You've birthed before, but not this way. A doula holds space for hope and fear simultaneously — without projecting either onto you.
Advocacy when you're in the thick of it.
During labor is not the time to negotiate with your provider about whether you can labor another hour. Your doula helps you ask the right questions and makes sure your voice is heard.
Physical comfort techniques that work with monitoring.
You're probably going to be on a monitor. A doula who knows how to work within that constraint — helping you move, change positions, and manage labor without fighting the technology — is invaluable.
Help processing your previous birth.
If your first birth was traumatic or disappointing, that doesn't just disappear because you're trying for a VBAC. A good doula helps you work through that before labor starts.
Support no matter how birth unfolds.
If your VBAC is successful, your doula celebrates with you. If you end up with a repeat C-section, your doula stays — helping you understand what happened and making sure you still feel respected and informed.
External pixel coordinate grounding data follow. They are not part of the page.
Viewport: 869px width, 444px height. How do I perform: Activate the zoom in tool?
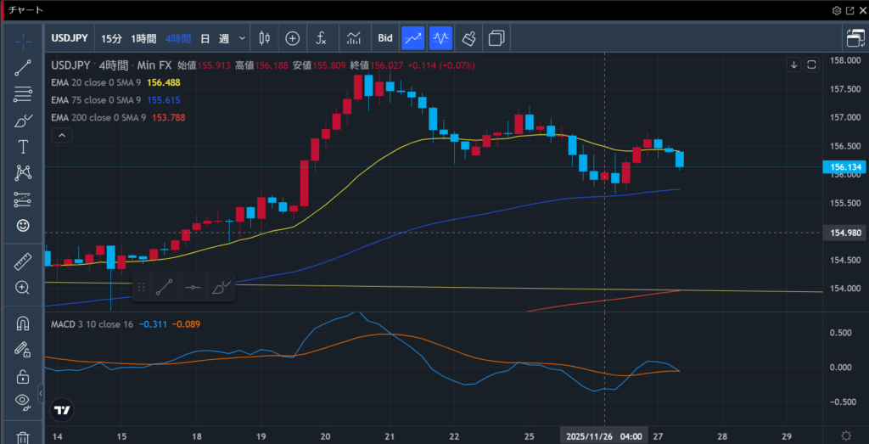pyautogui.click(x=23, y=288)
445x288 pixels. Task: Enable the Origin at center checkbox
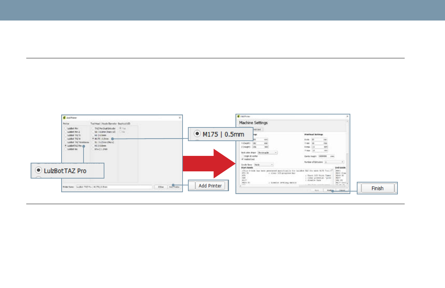pos(242,156)
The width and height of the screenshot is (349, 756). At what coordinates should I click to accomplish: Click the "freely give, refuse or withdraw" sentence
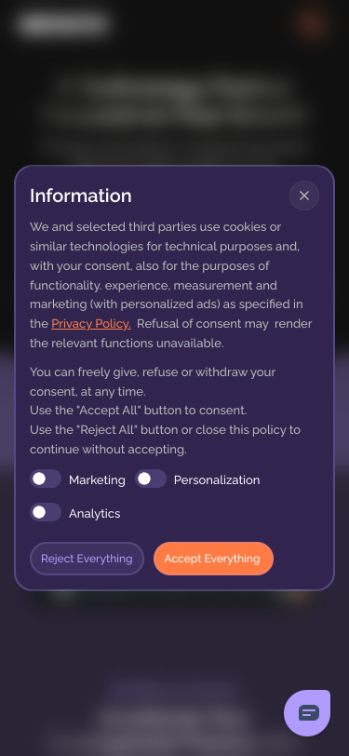(153, 382)
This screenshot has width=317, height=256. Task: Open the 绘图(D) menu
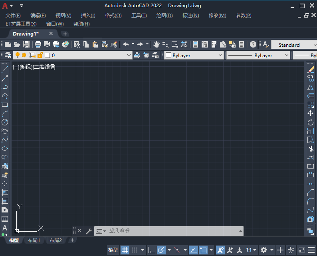point(164,16)
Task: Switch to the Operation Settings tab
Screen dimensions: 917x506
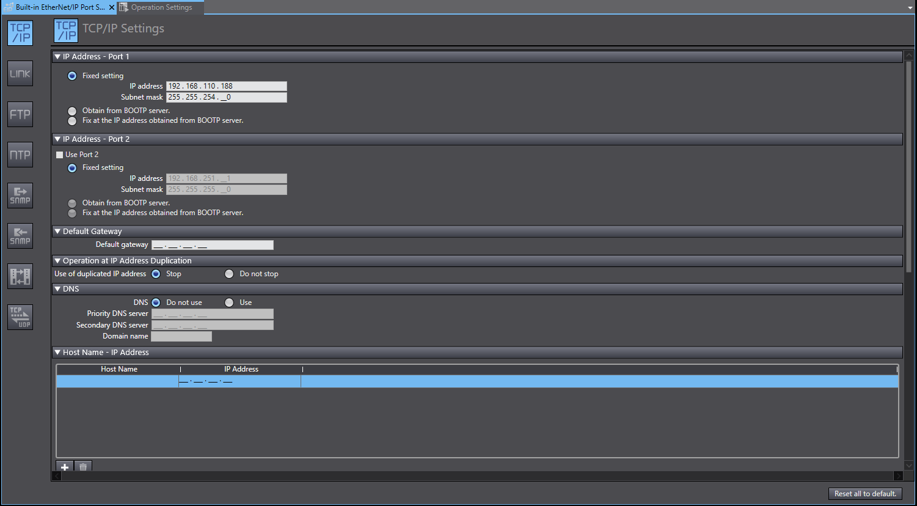Action: click(x=160, y=8)
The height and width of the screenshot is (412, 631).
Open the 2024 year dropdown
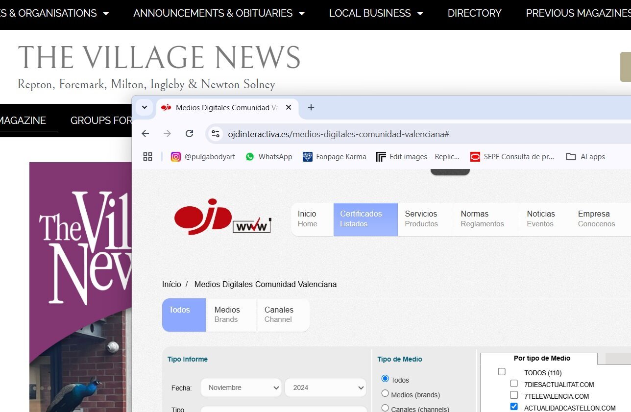tap(325, 388)
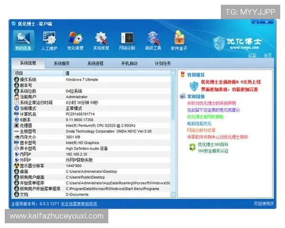This screenshot has width=285, height=228.
Task: Open 电脑性能优化 link
Action: click(x=199, y=123)
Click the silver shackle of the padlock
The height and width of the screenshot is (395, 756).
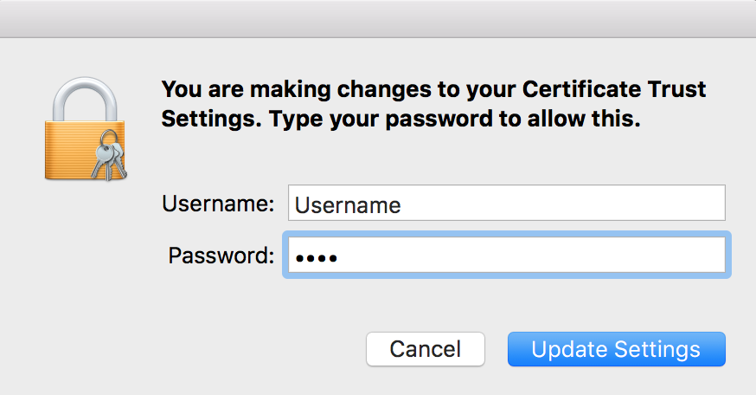coord(85,100)
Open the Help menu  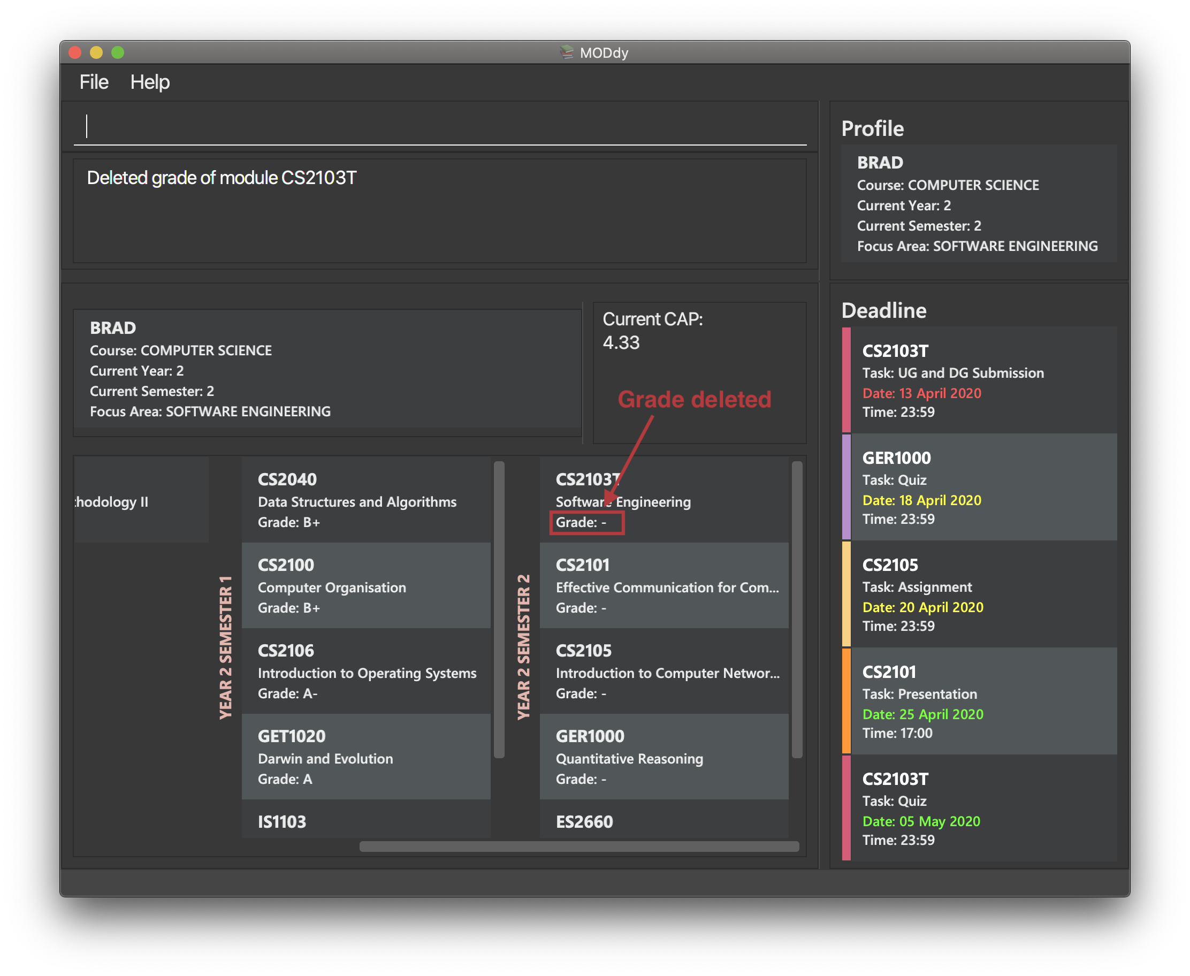tap(153, 82)
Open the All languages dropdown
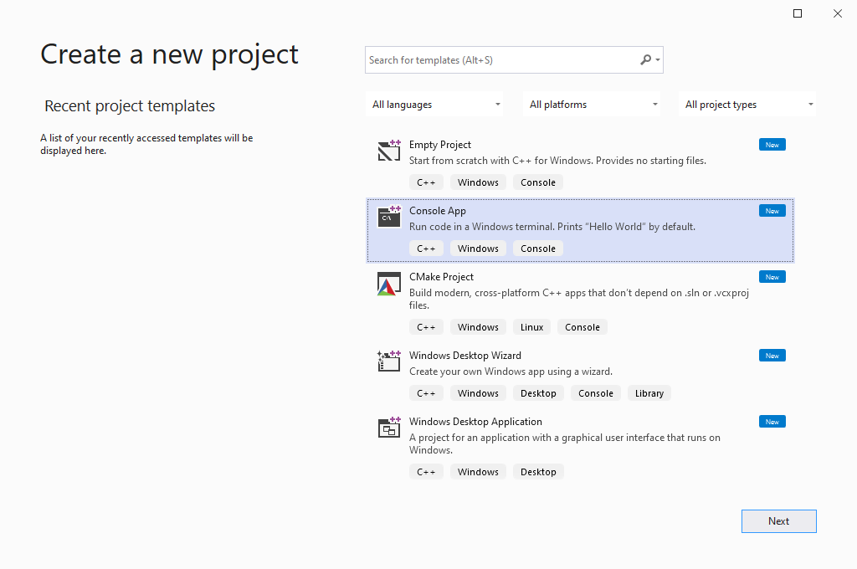Screen dimensions: 857x569 tap(436, 105)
How much does a doula cost? · How to choose a doula for your birth
Common questions
What's the VBAC success rate?
ACOG reports that approximately 60–80% of people who attempt a VBAC deliver vaginally. Your individual success rate depends on factors like the reason for your previous C-section, the type of incision you had, how far along you are in pregnancy, and whether labor starts on its own. If your first C-section was for a non-recurring reason (like breech presentation), your chances are generally on the higher end of that range.
Is VBAC safer than a repeat C-section?
It depends on what you're measuring. A successful vaginal birth has fewer complications than a C-section — shorter recovery, lower infection risk, less blood loss. A VBAC attempt that ends in a repeat C-section does carry slightly more risk than a planned repeat C-section. The overall risk of serious complications with either option is low. ACOG considers both VBAC and repeat C-section to be reasonable choices for most people with one prior low-transverse cesarean.
Can I be induced during a VBAC?
It depends on your provider and hospital. Some providers will induce a VBAC; others won't. ACOG says that induction may be considered in certain circumstances for VBAC candidates, but certain medications (like Misoprostol/Cytotec) are generally not recommended for VBAC induction due to increased rupture risk. This is a conversation you need to have with your provider well before your due date.
What are the signs of uterine rupture?
Signs include abnormal fetal heart rate patterns (the most common and most reliable sign), loss of station (the baby moving back up the birth canal), sudden onset of severe abdominal pain different from normal labor, vaginal bleeding, and decreased uterine tone or a change in the shape of your abdomen. Your medical team monitors for these signs continuously during a VBAC — you don't need to diagnose rupture yourself, but knowing the signs means you can speak up if something feels wrong.
Can I have a VBAC after two C-sections?
It's possible, but it's a different conversation. ACOG notes that VBAC after two prior low-transverse cesareans "may be considered" but that the evidence is more limited. The risk of uterine rupture is slightly higher than with one prior C-section. You'll need a provider experienced with VBA2C, and not all hospitals will allow it. Be honest with yourself and your provider about the risks.
What if I go into labor before my scheduled C-section?
Many providers will support a trial of labor if you're already in spontaneous labor and both you and baby are doing well, even if you had a repeat C-section scheduled. This is a great conversation to have before you're actually in labor so you know your options in advance.
Does my hospital allow VBACs?
Not all hospitals do. ACOG recommends that hospitals offering VBAC have the ability to perform an emergency C-section "immediately available" — meaning anesthesia and surgical staff are on-site. Some smaller or rural hospitals don't have this capacity and therefore don't allow VBACs. Call your hospital's labor and delivery unit directly and ask about their current VBAC policy. Don't assume — policies change.